Help us get to 10,000 signatures across the region by the end of 2025!

For the Fall Line to have the impact we all think it can have, we must ensure a few things:
  • The Fall Line promises to be a driver for trail-oriented development and grow the vibrancy and economic vitality of our region. People will want to live and work near the trail, and efforts to dilute the quality and consistency of the trail will stymy the economic value the trail offers.
  • The Fall Line, in its entire corridor, must be paved, wide, and totally separated from car travel lanes. Standard bike lanes or simply sharing roads with cars are frankly not the Fall Line. There must not be substandard sections, as those will reflect poorly on that area and trail users there. This is a regional project, and we all benefit from every part of the trail being consistently high quality.
  • People with disabilities should be at the forefront of planning and design. If advocating for a different alignment for the trail excludes people with disabilities, including sharing space with cars or requiring unnecessarily long distances, this alternative must be rejected.
  • Active Transportation is the focus of the Fall Line. Year after year after year, transportation (i.e. cars and trucks) is the single biggest contributor to Virginia’s greenhouse gas pollution as reported by the Virginia Department of Environmental Quality. The Fall Line is the single biggest effort our region has ever put forth to provide a real alternative to driving.
  • Developing this trail will be a major contributor to tree canopy installation and replacement along its corridor. At Sports Backers, and we support sustainability, and we know that shade benefits trail users! If sustainability is something you care about, the small amount of pavement this trail requires in Bryan Park is not the prime concern. Even before construction of the trail, we have planted more trees than will need to be removed for the Fall Line to be built in Bryan Park, and we are just getting started.
  • Building the Fall Line where people already walk and bike, and emphasizing where people want to go, is vital. If the trail is realigned to marginal areas with fewer amenities such as lighting and bathrooms, people will not use it. Then what’s the point?
A Holistic Perspective on the Fall Line trail’s route through Bryan Park

By Natalie Rainer, February 2025

Park goers enjoying Bryan Park
Would you rather walk here or in the road? All of these trees are retained in the Preferred Alignment. Do you really buy that this route is actually dangerous?

At the start of 2025, six miles of the Fall Line trail, a world-class paved multi-use trail that will stretch 43 miles, connecting Ashland to Petersburg, are nearly completed. This project opens a new chapter for Central Virginia, as it will make active transportation a greater possibility for 340,000 people living within two miles of the trail.
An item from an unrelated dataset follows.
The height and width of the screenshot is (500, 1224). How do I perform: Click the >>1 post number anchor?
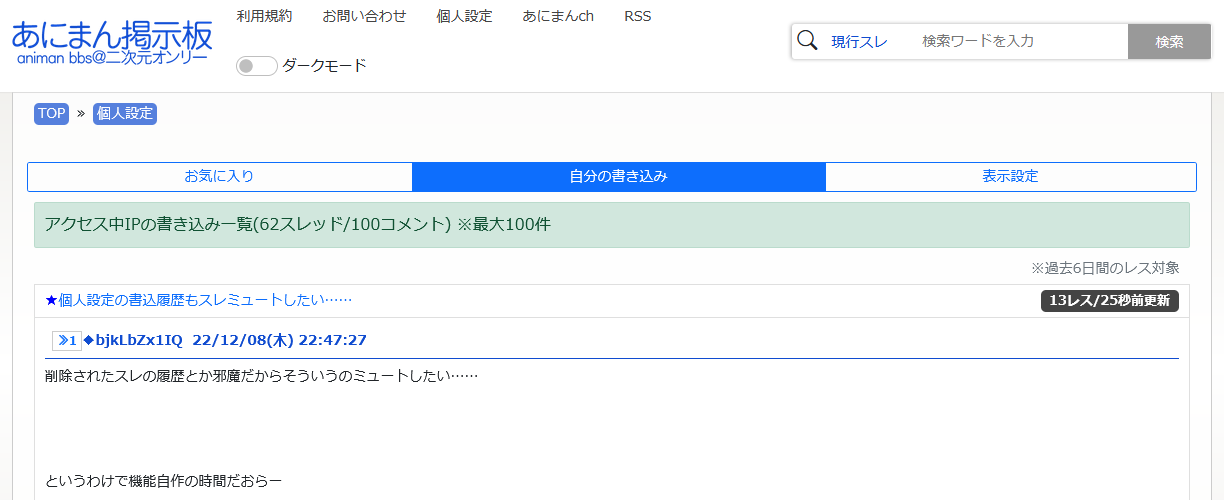click(x=67, y=341)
When complete, the Fall Line will connect 95 public schools, and six colleges (including two HBCUs) within seven jurisdictions. This is unlike anything the Richmond region has ever considered and dramatically elevates our active transportation network to a higher level. The trail will spur economic growth and transit-oriented development throughout the corridor. This trail will serve people biking and walking now while empowering more community members to shift their car commutes to biking and walking. This is especially impactful as the Fall Line connects with transit, decreasing reliance on vehicle pollution overall. Tree plantings along the trail will increase canopy and absorb stormwater runoff. The development of this trail will be a win-win for all communities it connects.

In the City of Richmond, ground has been broken, but the alignment of the trail through Bryan Park has yet to be finalized. It turns out that building a trail in a park can be complicated! There is a Preferred Alignment plan, which the City has been working on for several years. Sports Backers has helped to shape the alignment and design through the park since at least 2022, working with Richmond Parks and Public Works staff, community partners, consultants, and the public. We firmly believe the Preferred Alignment is the best and optimal option. Truth be told, though, it has generated some opposition, and an Alternate Route has been suggested by community members who we think have lost sight of the bigger picture.
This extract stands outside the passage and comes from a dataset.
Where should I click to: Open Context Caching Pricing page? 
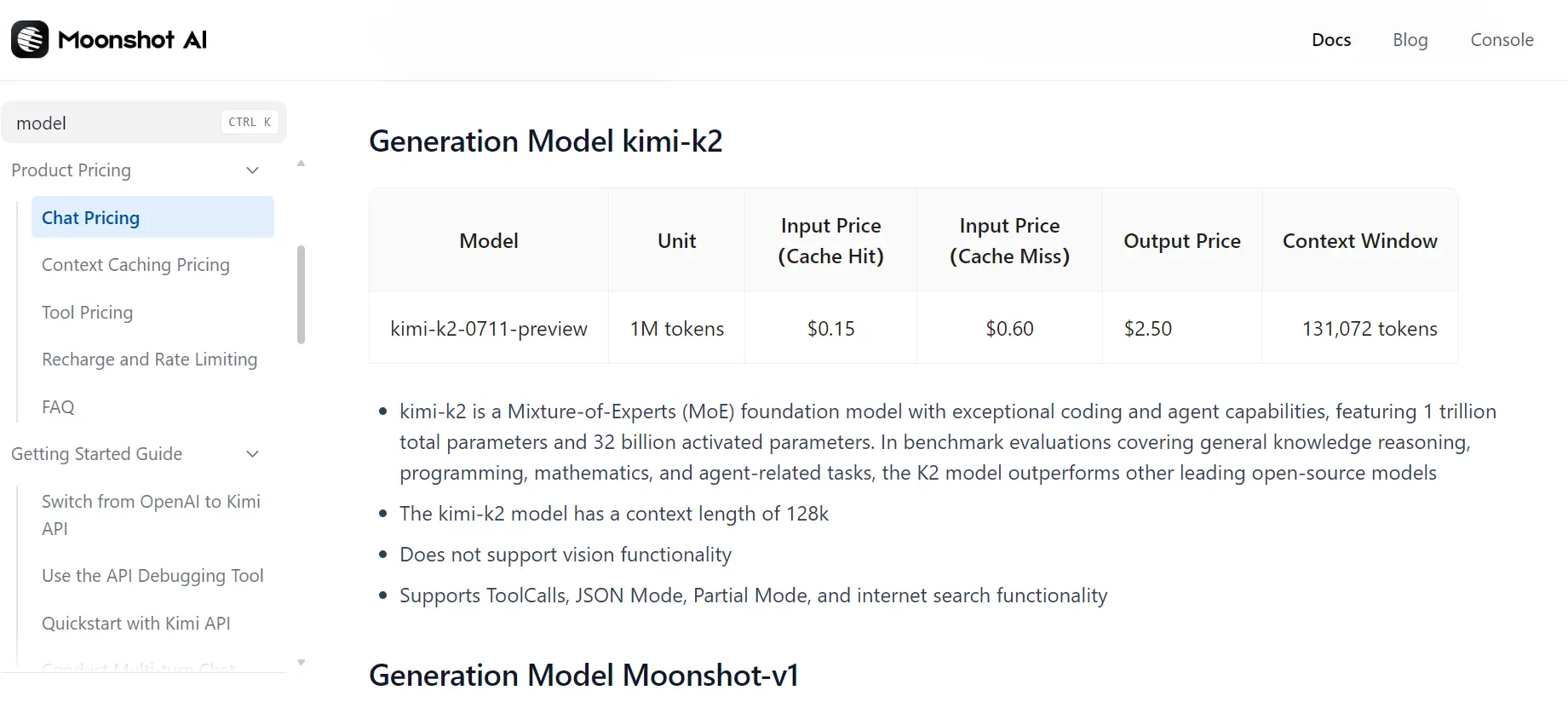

A clear understanding of this debate begins with recognizing the purpose of the Fall Line trail. It is not simply a “recreational bike path”. The Fall Line is a transportation-oriented, multi-use pathway designed for bike commuting, wheelchair users, walking, running, pushing strollers, and encouraging people to stop along the way. It is as much for casual trail users, young children, older adults, and people with mobility challenges as it is for who we might think of as “recreational” bike riders, bike clubs, and fitness. As such, where the trail is designed to go, both within Bryan Park and beyond, is crucial.
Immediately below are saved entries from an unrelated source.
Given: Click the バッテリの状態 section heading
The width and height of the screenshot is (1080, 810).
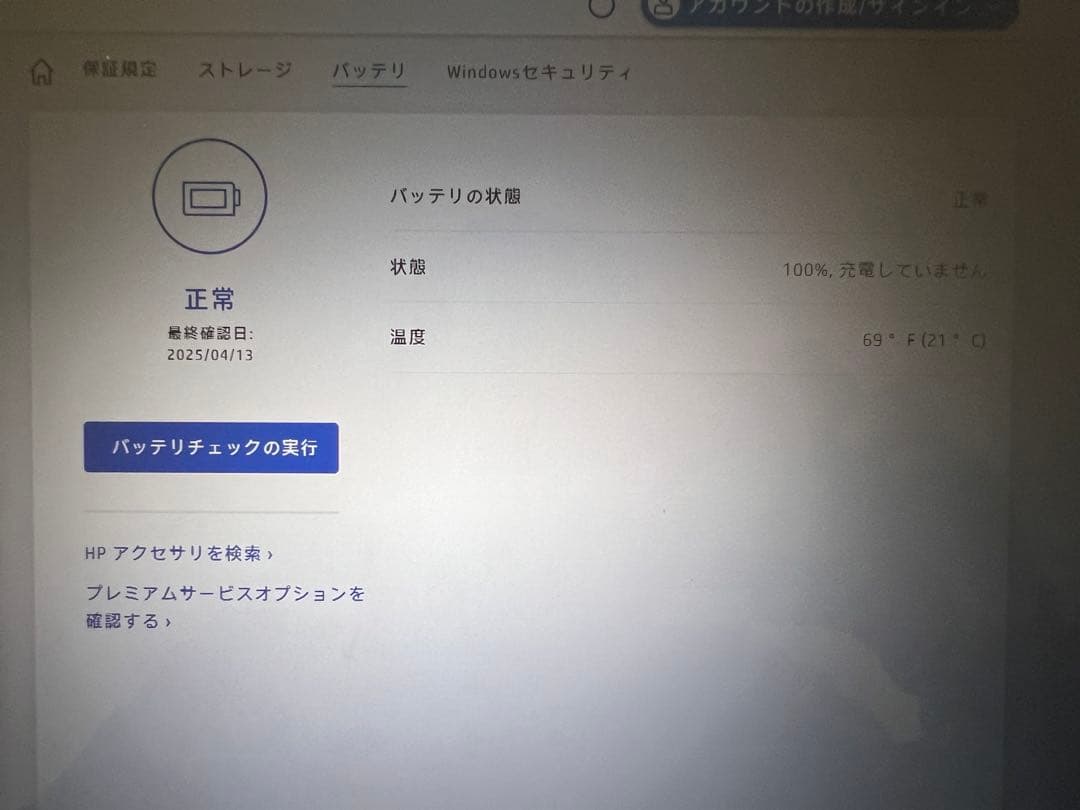Looking at the screenshot, I should pyautogui.click(x=458, y=196).
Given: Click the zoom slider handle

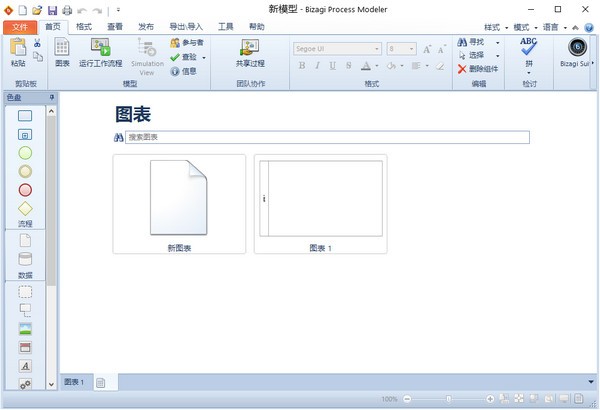Looking at the screenshot, I should pos(446,399).
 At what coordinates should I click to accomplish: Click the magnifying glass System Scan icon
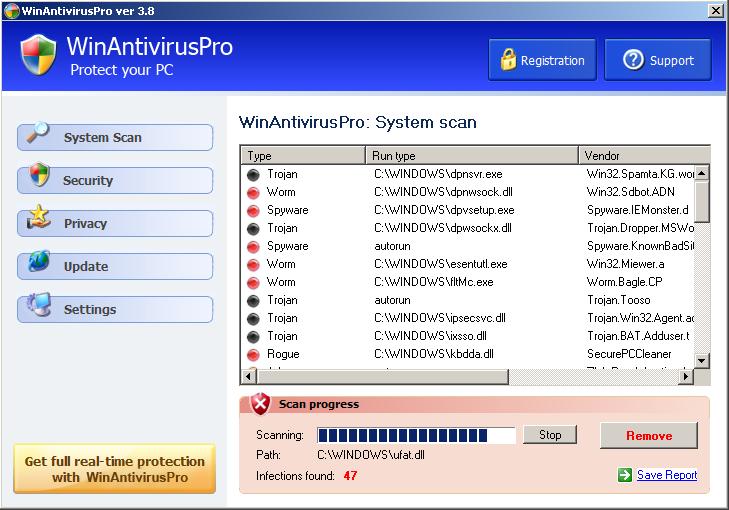coord(37,134)
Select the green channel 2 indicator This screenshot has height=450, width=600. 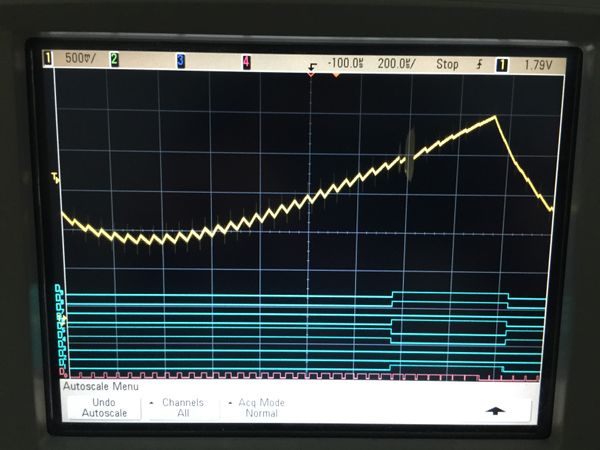point(114,61)
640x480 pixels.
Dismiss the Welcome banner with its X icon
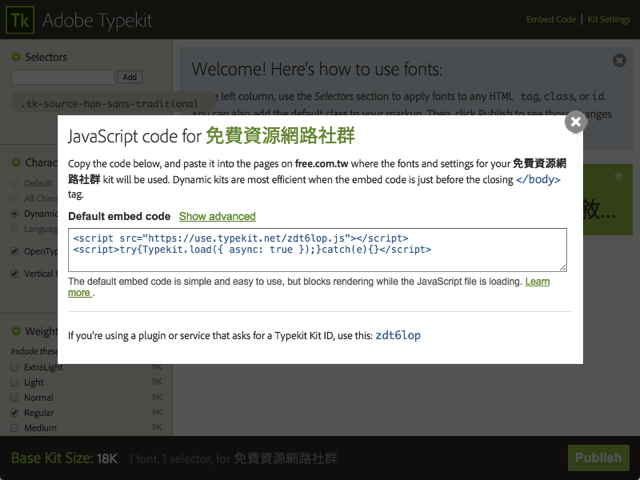point(618,62)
The Preferred Alignment and Why it Works
  • Dedicated pedestrian path, separated from cars: Currently there are no sidewalks in Bryan Park, even where the most pedestrian activity is around the park’s amenities. Park users on foot and bike are forced to share narrow, curving streets with cars – a major safety hazard. The Preferred Alignment will solve this problem by connecting park users directly to the park amenities they want to access with a wide, paved pathway.
  • All abilities access: Currently Bryan Park does not have routes compliant with the American with Disabilities Act (ADA), and people using wheelchairs or other walking aids cannot utilize park amenities safely. The Preferred Alignment of the Fall Line trail will rectify this inequity by providing a wide, well-lit, paved, ADA compliant trail on which all types of people can safely access the park’s amenities.
  • Direct, commuter-friendly transportation route: The Fall Line will be used extensively by people commuting to work and school. The Preferred Alignment is designed for safety and convenience, providing a direct route through the park where existing street lights will guide their sunrise and sunset commutes. As a transportation facility, the trail will be open 24/7, and people will be commuting at all times. An atmosphere of safety is essential for a successful, transportation-oriented, community trail, and the shorter route through the park facilitates efficient trips.
  • Connectivity to park amenities: It cannot be overstated that the Preferred Alignment will serve people who already use the park who currently have no safe way to walk between parking lots, bathrooms, playgrounds, soccer fields, and shelters. This is the best planning that can be conceived! Commuter cyclists with heavy bikes, parents with strollers, children learning to ride bikes, seniors looking for a safe place to walk, and especially wheelchair users and people with limited range are best served by direct connections to the things any human needs in a park. These community members will want easy access to park bathrooms, picnic shelters, and park events. The Preferred Alignment is designed with these trail users in mind.
  • Environmental Sustainability: The Preferred Alignment lays the groundwork for a trail that will over time be a big win for environmental sustainability. Many people will switch from car commutes to bike commutes, cutting carbon emissions and reducing roadway congestion.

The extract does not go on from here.